Si generalizzano una o due qualità in un giudizio globale negativo. Si tratta di forme estreme di generalizzare, e sono anche indicate come “etichettatura” e “errore di etichettatura.” Invece di descrivere un errore nel contesto di una situazione specifica, una persona attaccherà un’etichetta malsana a se stessa.

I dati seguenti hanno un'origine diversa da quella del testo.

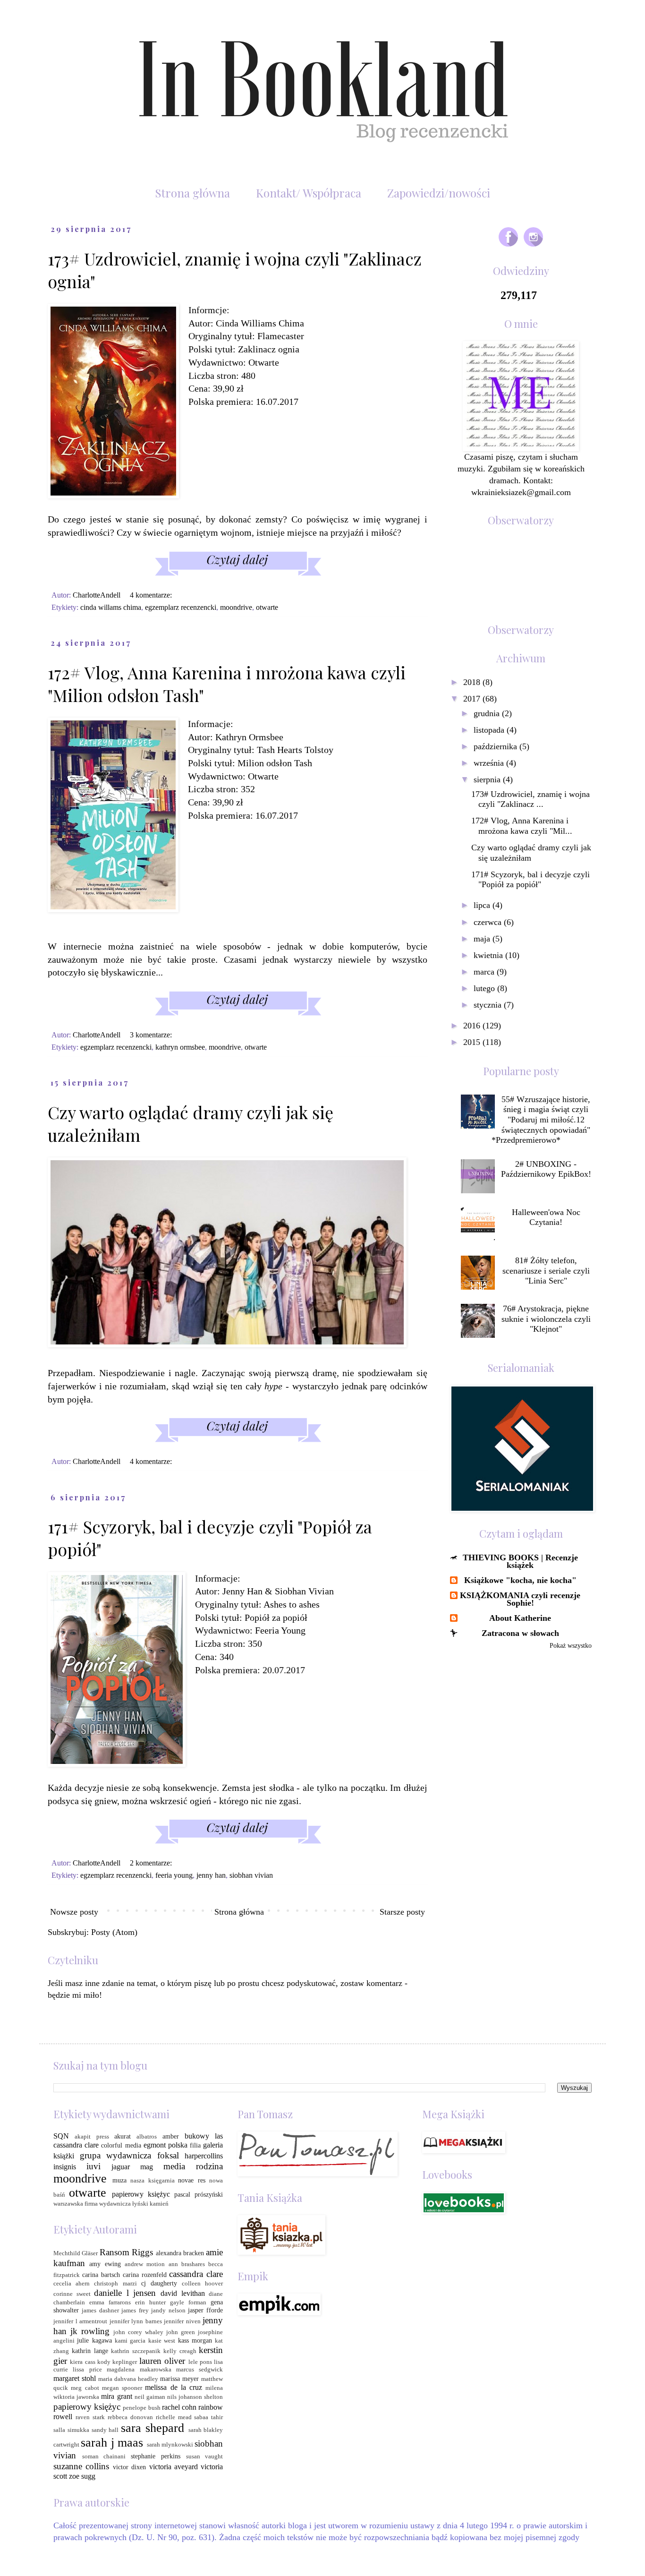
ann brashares (187, 2264)
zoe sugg (82, 2476)
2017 (473, 698)
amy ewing (104, 2264)
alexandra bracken (180, 2253)
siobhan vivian (251, 1875)
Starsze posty (402, 1912)
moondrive (236, 607)
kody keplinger (117, 2362)
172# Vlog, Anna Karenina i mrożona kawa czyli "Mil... (521, 826)
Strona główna (192, 192)
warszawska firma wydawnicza (92, 2203)
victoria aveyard (173, 2467)
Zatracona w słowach (520, 1633)
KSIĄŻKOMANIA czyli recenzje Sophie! (520, 1599)
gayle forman (188, 2302)
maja (483, 938)
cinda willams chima (110, 607)
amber (170, 2136)
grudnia (488, 713)
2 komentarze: (152, 1863)
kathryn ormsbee (180, 1047)
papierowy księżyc (141, 2194)
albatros (146, 2136)
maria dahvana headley (128, 2379)
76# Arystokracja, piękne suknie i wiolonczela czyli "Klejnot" (546, 1319)
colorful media (121, 2145)
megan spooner (122, 2388)
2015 (473, 1042)
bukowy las (204, 2136)
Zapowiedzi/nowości (438, 192)
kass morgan (195, 2340)
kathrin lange (90, 2350)
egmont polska (165, 2145)
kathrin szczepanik (136, 2351)
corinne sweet (72, 2294)
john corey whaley (138, 2332)
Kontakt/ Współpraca (308, 192)
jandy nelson (168, 2310)
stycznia (489, 1005)
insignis (64, 2167)
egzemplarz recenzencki (180, 607)
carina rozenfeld (145, 2274)
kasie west (161, 2340)
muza (119, 2180)
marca (485, 971)
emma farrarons (110, 2302)
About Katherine (520, 1618)
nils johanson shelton (195, 2397)
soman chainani (104, 2456)
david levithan (183, 2293)
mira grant (116, 2396)
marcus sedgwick (199, 2369)
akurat (122, 2136)
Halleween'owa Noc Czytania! (546, 1217)
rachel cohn (179, 2407)
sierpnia (488, 779)
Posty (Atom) (114, 1932)
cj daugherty (159, 2283)
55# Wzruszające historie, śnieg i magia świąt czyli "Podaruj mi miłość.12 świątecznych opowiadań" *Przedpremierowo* (541, 1120)
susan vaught (204, 2456)
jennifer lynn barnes (136, 2321)
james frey (134, 2310)
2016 (473, 1025)
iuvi (93, 2166)
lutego (485, 988)
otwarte (267, 607)
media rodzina (193, 2166)
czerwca (489, 922)
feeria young (174, 1875)
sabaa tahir (208, 2417)
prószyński (209, 2194)
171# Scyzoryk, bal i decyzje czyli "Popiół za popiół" (530, 880)
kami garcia (130, 2340)
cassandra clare (76, 2145)
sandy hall (105, 2430)
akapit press (92, 2136)
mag (146, 2167)
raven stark (90, 2417)
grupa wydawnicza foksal (129, 2155)
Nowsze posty (74, 1912)
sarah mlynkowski (170, 2444)
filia (195, 2145)
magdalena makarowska (139, 2369)
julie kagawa (94, 2340)
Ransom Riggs (126, 2252)
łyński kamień (150, 2203)
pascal (182, 2194)
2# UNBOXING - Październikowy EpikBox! (546, 1169)
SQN (61, 2136)
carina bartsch (101, 2274)
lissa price (87, 2369)
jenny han (211, 1875)
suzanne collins (81, 2466)
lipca (483, 905)
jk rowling (90, 2331)
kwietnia (489, 955)
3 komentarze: (152, 1035)
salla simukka (71, 2430)
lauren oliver (162, 2361)
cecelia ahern (71, 2283)
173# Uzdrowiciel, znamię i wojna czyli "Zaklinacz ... (530, 799)
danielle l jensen (125, 2293)
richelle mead (174, 2417)
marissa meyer (179, 2378)
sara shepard (152, 2428)
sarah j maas (112, 2442)
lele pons (200, 2362)
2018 (473, 682)
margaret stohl (74, 2378)
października (496, 746)
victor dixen (129, 2467)
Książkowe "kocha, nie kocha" (520, 1580)
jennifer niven (182, 2321)
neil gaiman (150, 2397)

Ad esempio, può dire: “Sono un perdente”, in una situazione in cui non sono riuscito in un compito specifico.

 

14. Avere sempre ragione.

Ci sentiamo sempre sotto esame e dobbiamo dimostrare che le nostre opinioni e le nostre azioni siano corrette. Sbagiare è impensabile e faremo di tutto per dimostrare la nostra ineccepibilità. Ad esempio, “non mi importa quanto male ti fa sentire discutere con me , ho intenzione di vincere questa discussione con qualsiasi mezzo, non  importa quale, perché ho ragione”.

 

15. Ricompensa divina.

Ci aspettiamo che il nostro sacrificio e la nostra abnegazione paghi, come se c’è qualcuno a tenere un punteggio. Ci sentiamo amareggiati quando il premio non giunge.

 

Riferimenti:

Beck, A. T. (1976). Cognitive therapies and emotional disorders. New York: New American Library.

Burns, D. D. (1980). Feeling good: The new mood therapy. New York: New American Library.